Der Autor hat aus einem spannenden Thema eine langatmige Geschichte, ohne
wirkliche Höhepunkte, gemacht.
Da gibt es einen impotenten Präsidenten der USA, dessen psychosomatischbedingtes
Potenzproblem durch seine Ex-Frau verursacht wurde, und der sich um sein
verkorktes Sexualleben mehr Gedanken macht, als über den drohenden
Untergang der Welt. Die (völlig überflüssige) Crew einer
Marsexpedition, die, ausgerechnet rechtzeitig zur Supernova, von ihrer
Mission zurückkehrt und in der Erdumlaufbahn umhergondelt, wirkt
fast so albern, wie die total durchgeknallte paramilitärische Sekte,
die unter der Führung einer völlig Verrückten, eine Rebellion
gegen die USA vorbereitet. Nicht zu vergessen, die drei an Krebs erkrankten
"Abenteurer", die nur ihr eigenes Seelenheil interessiert, und
die einen völlig unglaubwürdigen Plan ins Auge fassen, der jeder
Beschreibung spottet. Den Vogel aber, den schiesst der Autor mit der Darstellung
eines achtzehnfachen Kindermörders ab, der doch tatsächlich
dazu auserkoren ist, die Rolle eines ehrenhaften und intellektuellen Sympathieträgers
zu übernehmen. Das war mir dann doch echt zuviel.

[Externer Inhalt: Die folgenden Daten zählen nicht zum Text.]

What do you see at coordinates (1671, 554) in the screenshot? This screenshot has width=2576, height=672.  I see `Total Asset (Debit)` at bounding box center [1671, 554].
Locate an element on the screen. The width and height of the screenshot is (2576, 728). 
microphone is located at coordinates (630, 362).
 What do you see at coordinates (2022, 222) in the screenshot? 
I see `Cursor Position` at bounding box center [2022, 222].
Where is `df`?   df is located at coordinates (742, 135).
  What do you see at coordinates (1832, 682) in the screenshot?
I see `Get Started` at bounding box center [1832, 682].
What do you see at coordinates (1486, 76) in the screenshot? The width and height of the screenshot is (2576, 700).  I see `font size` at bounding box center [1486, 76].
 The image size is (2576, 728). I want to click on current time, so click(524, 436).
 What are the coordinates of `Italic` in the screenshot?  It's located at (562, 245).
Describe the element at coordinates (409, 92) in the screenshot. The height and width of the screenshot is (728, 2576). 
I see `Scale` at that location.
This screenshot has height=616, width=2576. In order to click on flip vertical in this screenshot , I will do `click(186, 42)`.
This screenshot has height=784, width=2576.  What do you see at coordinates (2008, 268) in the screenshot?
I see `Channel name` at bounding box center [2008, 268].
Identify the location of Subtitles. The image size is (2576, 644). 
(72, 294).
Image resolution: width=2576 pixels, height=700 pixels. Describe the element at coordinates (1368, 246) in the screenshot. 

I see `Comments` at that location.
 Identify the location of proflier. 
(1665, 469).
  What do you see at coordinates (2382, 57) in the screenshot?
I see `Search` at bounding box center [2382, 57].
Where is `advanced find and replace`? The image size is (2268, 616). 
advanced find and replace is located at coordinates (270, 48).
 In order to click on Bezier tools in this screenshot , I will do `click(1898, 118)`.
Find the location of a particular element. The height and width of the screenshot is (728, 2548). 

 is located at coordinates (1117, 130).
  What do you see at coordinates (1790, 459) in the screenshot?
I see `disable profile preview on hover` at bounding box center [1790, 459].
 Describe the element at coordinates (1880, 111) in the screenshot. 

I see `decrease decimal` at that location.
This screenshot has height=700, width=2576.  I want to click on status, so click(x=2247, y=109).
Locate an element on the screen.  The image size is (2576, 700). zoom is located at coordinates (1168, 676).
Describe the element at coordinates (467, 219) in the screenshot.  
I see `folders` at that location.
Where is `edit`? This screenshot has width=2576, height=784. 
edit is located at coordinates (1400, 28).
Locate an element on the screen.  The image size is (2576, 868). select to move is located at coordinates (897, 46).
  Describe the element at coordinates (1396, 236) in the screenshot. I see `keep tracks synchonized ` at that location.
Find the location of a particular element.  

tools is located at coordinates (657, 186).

Die Handlung wechselt ständig zwischen den zuvor beschriebenen
Personen. Dadurch wird es dem Leser so gut wie unmöglich gemacht,
eine echte "Beziehung" zu einer der Hauptpersonen aufzubauen.
Kurzum, man vermisst dieses besondere Gefühl des sich identifiezierens
mit einer dieser Figuren. So spielt es letztendlich für den Leser
keine grosse Rolle, was mit den einzelnen Personen geschieht.
Der Autor hat einfach über das Ziel hinausgeschossen, indem er die
Geschichte, durch überflüssige Geschehnisse, unnötig in
die Länge gezogen hat. Mit Ruhm bekleckert hat sich Charles Sheffield
mit diesem Roman jedenfalls nicht.
Fazit: Was für ein spannender Roman hätte aus dieser
genialen Idee entstehen können. Stattdessen ist nun eine gute Idee
verbraucht und zu einem lieblos dahingeschusterten Werk verkommen. Lediglich
der grossen Erwartungshaltung, dass doch noch etwas interessantes passiert
sowie den relativ guten Dialogen ist es zu verdanken, dass der Leser sich
durch diesen Dschungel der Langeweile bis zum Ende kämpft.
Fans von Charles Sheffield werden diesen Roman wahrscheinlich
als Ausrutscher des Autors durchgehen lassen und sicherlich, nach detaillierter
Suche, den einen oder anderen Pluspunkt zu Tage fördern.

Ich kann diesen Roman nur mit einer schmeichelhaften 5 bewerten.